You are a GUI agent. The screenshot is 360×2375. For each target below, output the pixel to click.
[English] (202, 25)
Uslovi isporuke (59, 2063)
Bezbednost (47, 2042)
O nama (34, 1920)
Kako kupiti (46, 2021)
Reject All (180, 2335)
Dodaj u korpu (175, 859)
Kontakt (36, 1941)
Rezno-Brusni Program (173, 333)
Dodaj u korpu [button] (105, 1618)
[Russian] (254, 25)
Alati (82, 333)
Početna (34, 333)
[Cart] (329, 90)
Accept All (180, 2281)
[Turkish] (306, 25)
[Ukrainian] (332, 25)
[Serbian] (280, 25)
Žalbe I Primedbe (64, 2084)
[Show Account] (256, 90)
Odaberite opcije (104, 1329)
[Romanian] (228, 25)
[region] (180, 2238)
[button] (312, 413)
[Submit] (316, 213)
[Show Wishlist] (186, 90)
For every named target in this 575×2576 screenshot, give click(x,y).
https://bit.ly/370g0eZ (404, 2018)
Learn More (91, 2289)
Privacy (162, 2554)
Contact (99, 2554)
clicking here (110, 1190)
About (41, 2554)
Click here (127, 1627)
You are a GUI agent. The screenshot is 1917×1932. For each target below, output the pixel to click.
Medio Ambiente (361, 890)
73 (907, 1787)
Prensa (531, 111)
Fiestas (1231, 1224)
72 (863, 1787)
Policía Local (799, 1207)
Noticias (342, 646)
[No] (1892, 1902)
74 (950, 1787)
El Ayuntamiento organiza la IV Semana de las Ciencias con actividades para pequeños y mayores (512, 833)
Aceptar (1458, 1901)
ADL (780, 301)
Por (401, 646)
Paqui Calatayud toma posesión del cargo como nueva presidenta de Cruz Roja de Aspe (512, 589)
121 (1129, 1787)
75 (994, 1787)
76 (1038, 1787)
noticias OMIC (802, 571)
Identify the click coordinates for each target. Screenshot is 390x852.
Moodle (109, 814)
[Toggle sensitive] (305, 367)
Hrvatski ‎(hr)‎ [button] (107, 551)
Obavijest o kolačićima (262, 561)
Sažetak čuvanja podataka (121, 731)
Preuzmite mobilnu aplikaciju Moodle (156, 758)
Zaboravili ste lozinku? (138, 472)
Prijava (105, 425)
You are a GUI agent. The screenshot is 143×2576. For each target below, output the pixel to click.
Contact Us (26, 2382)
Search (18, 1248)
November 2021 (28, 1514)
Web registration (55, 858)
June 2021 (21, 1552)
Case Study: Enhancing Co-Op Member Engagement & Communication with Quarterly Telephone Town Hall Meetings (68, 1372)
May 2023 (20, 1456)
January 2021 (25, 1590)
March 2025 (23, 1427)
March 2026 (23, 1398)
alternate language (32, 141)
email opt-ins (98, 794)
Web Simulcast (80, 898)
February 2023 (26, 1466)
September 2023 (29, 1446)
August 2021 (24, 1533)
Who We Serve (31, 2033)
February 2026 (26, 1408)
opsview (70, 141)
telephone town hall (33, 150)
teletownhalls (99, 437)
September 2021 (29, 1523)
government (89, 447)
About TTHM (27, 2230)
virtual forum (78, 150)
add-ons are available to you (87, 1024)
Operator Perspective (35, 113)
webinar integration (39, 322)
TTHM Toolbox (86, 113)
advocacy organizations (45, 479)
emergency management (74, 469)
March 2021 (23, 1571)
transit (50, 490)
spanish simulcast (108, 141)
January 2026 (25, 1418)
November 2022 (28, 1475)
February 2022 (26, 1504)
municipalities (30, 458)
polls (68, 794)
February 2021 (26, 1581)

* * *

Everything in the listing should be written out again exactly.

You are a GUI agent. The screenshot is 360×2375. For each target below, output the pixel to click.
[English] (202, 25)
Uslovi isporuke (59, 2063)
Bezbednost (47, 2042)
O nama (34, 1920)
Kako kupiti (46, 2021)
Reject All (180, 2335)
Dodaj u korpu (175, 859)
Kontakt (36, 1941)
Rezno-Brusni Program (173, 333)
Dodaj u korpu [button] (105, 1618)
[Russian] (254, 25)
Alati (82, 333)
Početna (34, 333)
[Cart] (329, 90)
Accept All (180, 2281)
[Turkish] (306, 25)
[Ukrainian] (332, 25)
[Serbian] (280, 25)
Žalbe I Primedbe (64, 2084)
[Show Account] (256, 90)
Odaberite opcije (104, 1329)
[Romanian] (228, 25)
[region] (180, 2238)
[button] (312, 413)
[Submit] (316, 213)
[Show Wishlist] (186, 90)
For every named target in this 575×2576 screenshot, give click(x,y).
https://bit.ly/370g0eZ (404, 2018)
Learn More (91, 2289)
Privacy (162, 2554)
Contact (99, 2554)
clicking here (110, 1190)
About (41, 2554)
Click here (127, 1627)
You are a GUI agent. The screenshot is 1917×1932. For each target below, output the pixel to click.
Medio Ambiente (361, 890)
73 (907, 1787)
Prensa (531, 111)
Fiestas (1231, 1224)
72 (863, 1787)
Policía Local (799, 1207)
Noticias (342, 646)
[No] (1892, 1902)
74 (950, 1787)
El Ayuntamiento organiza la IV Semana de las Ciencias con actividades para pequeños y mayores (512, 833)
Aceptar (1458, 1901)
ADL (780, 301)
Por (401, 646)
Paqui Calatayud toma posesión del cargo como nueva presidenta de Cruz Roja de Aspe (512, 589)
121 (1129, 1787)
75 (994, 1787)
76 (1038, 1787)
noticias OMIC (802, 571)
Identify the click coordinates for each target. Screenshot is 390x852.
Moodle (109, 814)
[Toggle sensitive] (305, 367)
Hrvatski ‎(hr)‎ [button] (107, 551)
Obavijest o kolačićima (262, 561)
Sažetak čuvanja podataka (121, 731)
Preuzmite mobilnu aplikaciju Moodle (156, 758)
Zaboravili ste lozinku? (138, 472)
Prijava (105, 425)
You are a GUI agent. The screenshot is 143×2576. For each target below, output the pixel to click.
Contact Us (26, 2382)
Search (18, 1248)
November 2021 (28, 1514)
Web registration (55, 858)
June 2021 (21, 1552)
Case Study: Enhancing Co-Op Member Engagement & Communication with Quarterly Telephone Town Hall Meetings (68, 1372)
May 2023 (20, 1456)
January 2021 (25, 1590)
March 2025 (23, 1427)
March 2026 (23, 1398)
alternate language (32, 141)
email opt-ins (98, 794)
Web Simulcast (80, 898)
February 2023 (26, 1466)
September 2023 (29, 1446)
August 2021 (24, 1533)
Who We Serve (31, 2033)
February 2026 (26, 1408)
opsview (70, 141)
telephone town hall (33, 150)
teletownhalls (99, 437)
September 2021 (29, 1523)
government (89, 447)
About TTHM (27, 2230)
virtual forum (78, 150)
add-ons are available to you (87, 1024)
Operator Perspective (35, 113)
webinar integration (39, 322)
TTHM Toolbox (86, 113)
advocacy organizations (45, 479)
emergency management (74, 469)
March 2021 (23, 1571)
transit (50, 490)
spanish simulcast (108, 141)
January 2026 (25, 1418)
November 2022 (28, 1475)
February 2022 (26, 1504)
municipalities (30, 458)
polls (68, 794)
February 2021 (26, 1581)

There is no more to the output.